▸ Work to be completed
Return, word for word, the passage in the post below about Toronto under the Ford administration that runs from "Visions of Toronto" up to and including "taken from Chicago.".

— start of Selected passage —

Wednesday 3 August 2011

Visions of Toronto in the Ford Administration

The fiddler, he now steps to the road
He writes ev'rything's been returned which was owed
On the back of the fish truck that loads
While my conscience explodes
The harmonicas play the skeleton keys and the rain
And these visions of Johanna Toranna are now all that remain
-Bob Dylan, Visions of Johanna
When David Miller assumed office in 2003, the legacy of Mel Lastman provided a great challenge. Toronto had a crumbling infrastructure from years of deferring maintenance in favour of property tax freezes and the city’s signature cultural achievement in this time was a series of fibre-glass moose, an idea taken from Chicago.
In his inauguration address at City Hall, Miller recognized existing challenges but struck an optimistic, forward looking tone:
“So, my first appeal to you as Mayor is this: Let this Council -- let us -- be guided by that spirit of openness, which is built into the very walls that surround us. Our challenges are great. The opportunities are greater -- let us start today.”
Miller unveiling the City Hall green roof, a symbol of a newly green city.
Although he inherited a city marred by corruption and limited accountability, whose governance was most marked by gaffes and short-sightedness, Miller saw the potential for something larger. He had a vision that Toronto could be a better place, the aspirational world-class city to which he often referred.
His vision was that with civic engagement - active buy-in to dialogue and ideas from citizens and stakeholders- an open and transparent foundation could be laid to provide opportunities to exercise community-building.
The same cannot be said for Team Ford. The Ford inauguration was filled with the blustering divisiveness of Don Cherry criticizing left-wing pinko cyclist kooks, a marginalizing tone that has continued in various forms throughout the administration.
In contrast to Miller, Ford’s vision is not about building of any sorts, but cuts. As David Rider persuasively writes in a column for the Toronto Star, these cuts are more representative of an animus towards government than the fear of structural deficit. After all, why freeze property taxes and cancel the vehicle registration tax before balancing that deficit?
Rob and Don give the thumbs up at inauguration. National Post.
Granted, Rob and Doug have revealed glimpses of vision here and there. However, the projects they mention include a monorail leading to an NFL stadium, a triple decker Gardiner and compounding Lastman’s Shepperd subway to nowhere.

— end of Selected passage —
— start of Data extract —

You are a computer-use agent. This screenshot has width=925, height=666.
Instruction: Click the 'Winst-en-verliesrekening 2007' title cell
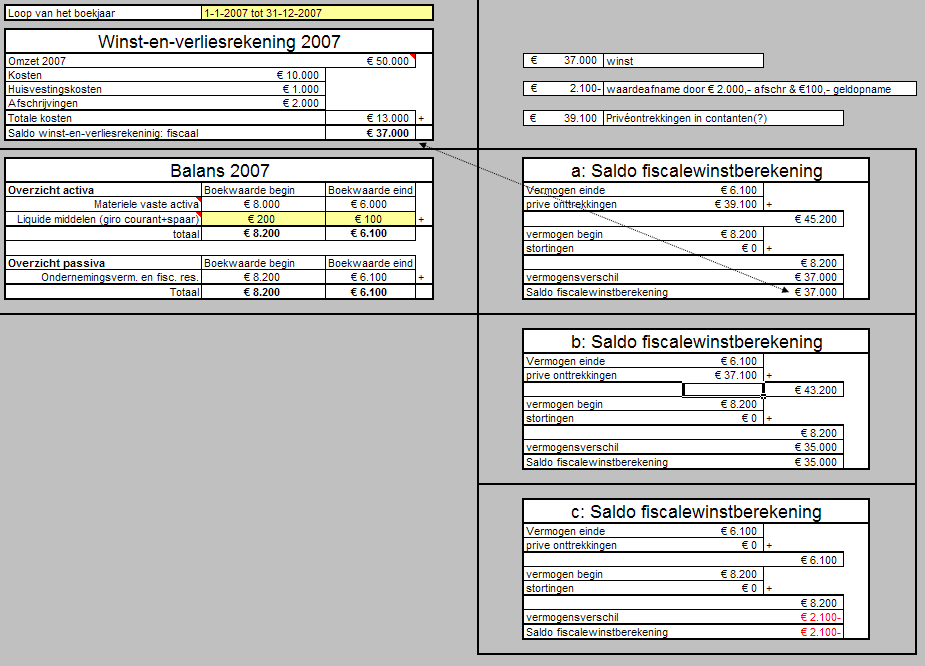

— end of Data extract —

▸ Response to this task
Visions of Toronto in the Ford Administration

The fiddler, he now steps to the road
He writes ev'rything's been returned which was owed
On the back of the fish truck that loads
While my conscience explodes
The harmonicas play the skeleton keys and the rain
And these visions of Johanna Toranna are now all that remain
-Bob Dylan, Visions of Johanna
When David Miller assumed office in 2003, the legacy of Mel Lastman provided a great challenge. Toronto had a crumbling infrastructure from years of deferring maintenance in favour of property tax freezes and the city’s signature cultural achievement in this time was a series of fibre-glass moose, an idea taken from Chicago.